ラミン:僕自身が変化したのは33歳くらいのころだったと思います。『レ・ミゼラブル』のジャン・バルジャン役のオファーを受けたとき、率直に言えば最初はあまり気が進まなかったんです。でも、とにかくやってみてどうなるかだと思って覚悟を固めました。ジャン・バルジャンの物語を語るために、肉体も改造したりして。そして次第に、人間がすべてなんだということに気づきました。それ以来、人が何を言おうが書こうが気にならなくなりましたね。ネットでどう評されているか、検索することもなくなりましたし。人がどう受け止めていようが、本当にどうでもいい。自分には関係ない。プロデューサーが、プロダクションが、僕という人間を必要としてくれるんだったら、僕は舞台に立って真実の物語を語る、それだけのことなんですよね。インスタグラムに寄せられたコメントもほとんど読みません。好意的なコメントも、エゴを育ててしまうという意味において、否定的なコメントと同じくらい、アーティストにとってよくないものだと思います。もちろん、ファンのサポートに対しては大いに感謝していますよ。ただ、そのサポートにお返しする手段としては、最大限努力してすばらしい舞台を見せること、それに尽きると思っています。
ラミン・カリムルー
佐藤:聞いていて鳥肌が立ちます…。本当にその通りだと思います。それって役者に限ったことじゃないじゃないですか。役者を飛び越えて、人間としてどう生きていくか教えられている気がします。

提供データ =>
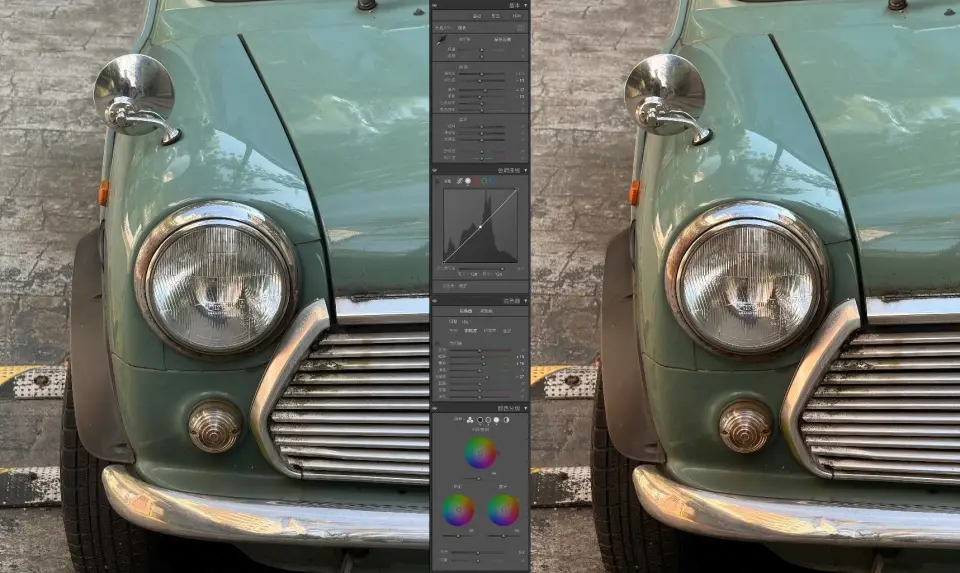
Task: Click the black and white treatment button
Action: coord(497,17)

課題の要件 =>
1. インタビューに出てくる固有名詞(人名・作品名・役名・サービス名)は何ですか。同じ人物の呼び方は一つにまとめて、すべて挙げてください。
2. インタビューを、最後の発言の後から続けて書いてもらえますか。

課題の解答 =>
1.
- ラミン・カリムルー(ラミン)
- 佐藤
- 『レ・ミゼラブル』
- ジャン・バルジャン
- インスタグラム

2.
ーー人間性、舞台に出ますよね。
ラミン:そうかもしれないですね。もちろん、僕だっていまだにいろいろ失敗して、大切な人を困らせたりもします。それが人生ってものですよね(笑)。『CHESS』という物語も、不完全な状況における、不完全な人々の話です。僕が演じるアナトリーが劇中下す決断にしても、例えば、亡命することによって家族と離れ離れになったりします。当時の状況によってそうせざるを得なかったんだけれども。彼自身、冷戦当時の政治的な状況下における“ゲーム”の駒なんですよね。彼がとりわけ自己中心的な悪人というわけじゃないんです。アービターは興味深いキャラクターですよね。登場人物の間を流れてゆく水のようなところがある。モロコフもフローレンスも決して完璧な人間じゃありません。
佐藤:アービターの曲は早口なんですよ。しかも今回は英語で歌うことになっているんですが、それも含めて楽しみたいですね。なかなか原語でミュージカルの歌を歌うという経験もないですし。もともと英語に合わせて作られた曲なわけで、オリジナルのままで歌える喜びがありますよね。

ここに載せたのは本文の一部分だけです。